Wurde nicht über geflossene Rückvergütungen aufgeklärt, können Anleger möglicherweise Schadensersatzansprüche haben und das nicht nur bei einer Beratung durch Banken.

BildGRP Rainer Rechtsanwälte Steuerberater, Köln, Berlin, Bonn, Düsseldorf, Essen, Frankfurt, Hamburg, Hannover, München, Stuttgart, Bremen und Nürnberg www.grprainer.com führen aus: Anleger, die aufgrund finanzieller Schwierigkeiten eines Fonds um ihre Investitionen bangen, sind oft nicht schutzlos gestellt. Sind ihnen bei der Zeichnung des Fonds die bestehenden Risiken nämlich verschwiegen worden, haben sie möglicherweise Schadensersatzansprüche gegen den Finanzdienstleister, der sie beraten hat.

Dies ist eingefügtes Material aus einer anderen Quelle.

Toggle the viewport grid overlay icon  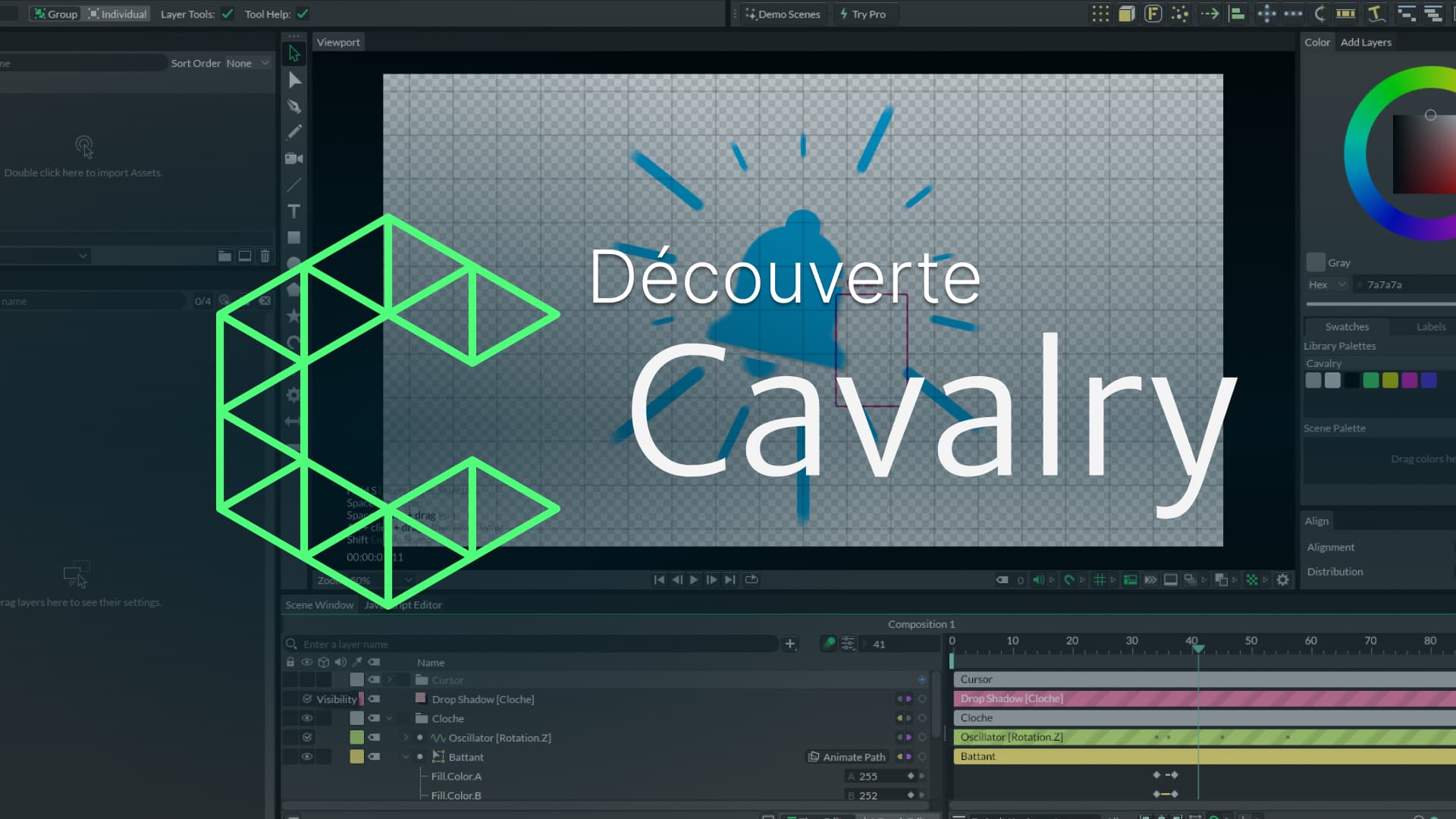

Neben einer unzureichenden Aufklärung über Art und Risiken der Beteiligung kann nach der Rechtsprechung des Bundesgerichtshofs auch eine fehlende Aufklärung über sogenannte “Kick-Back-Zahlungen” zu Schadensersatzansprüchen führen, so dass ein geschädigter Anleger unter Umständen die gesamte von ihm investierte Summe zurückerhalten kann. Bei “Kick-Backs” handelt es sich um Provisionen, die Banken, Anlageberater und Vermögensverwalter oft hinter dem Rücken ihrer Kunden verdienen. Diese Rechtsprechung gilt jedenfalls dann, wenn Banken beratend tätig geworden sind.

Mit Urteil vom 21.06.2012 (AZ: 8 0 173/11) soll das Landgericht Hannover (LG) jedoch entschieden haben, dass Anleger möglicherweise auch dann einen Anspruch auf Schadensersatz haben können, wenn sie von einer “Nicht-Bank” nicht über geflossene Rückvergütungen aufgeklärt wurden.

Entschieden wurde dies hinsichtlich der Tochtergesellschaft einer Bank. Wenn eine Bank das Beratungsgeschäft auf eine Tochtergesellschaft ausgelagert habe und diese Tochtergesellschaft als Beratungsunternehmen an den Bankkunden herantrete und die Beratung durchführe, so könne diese Tochtergesellschaft zur Aufklärung über “Kick-Backs” verpflichtet sein. Dementsprechend soll das LG die Tochtergesellschaft im konkreten Fall zur Zahlung von Schadensersatz an eine Anlegerin, die zwei Schifffonds gezeichnet hatte, verurteilt haben.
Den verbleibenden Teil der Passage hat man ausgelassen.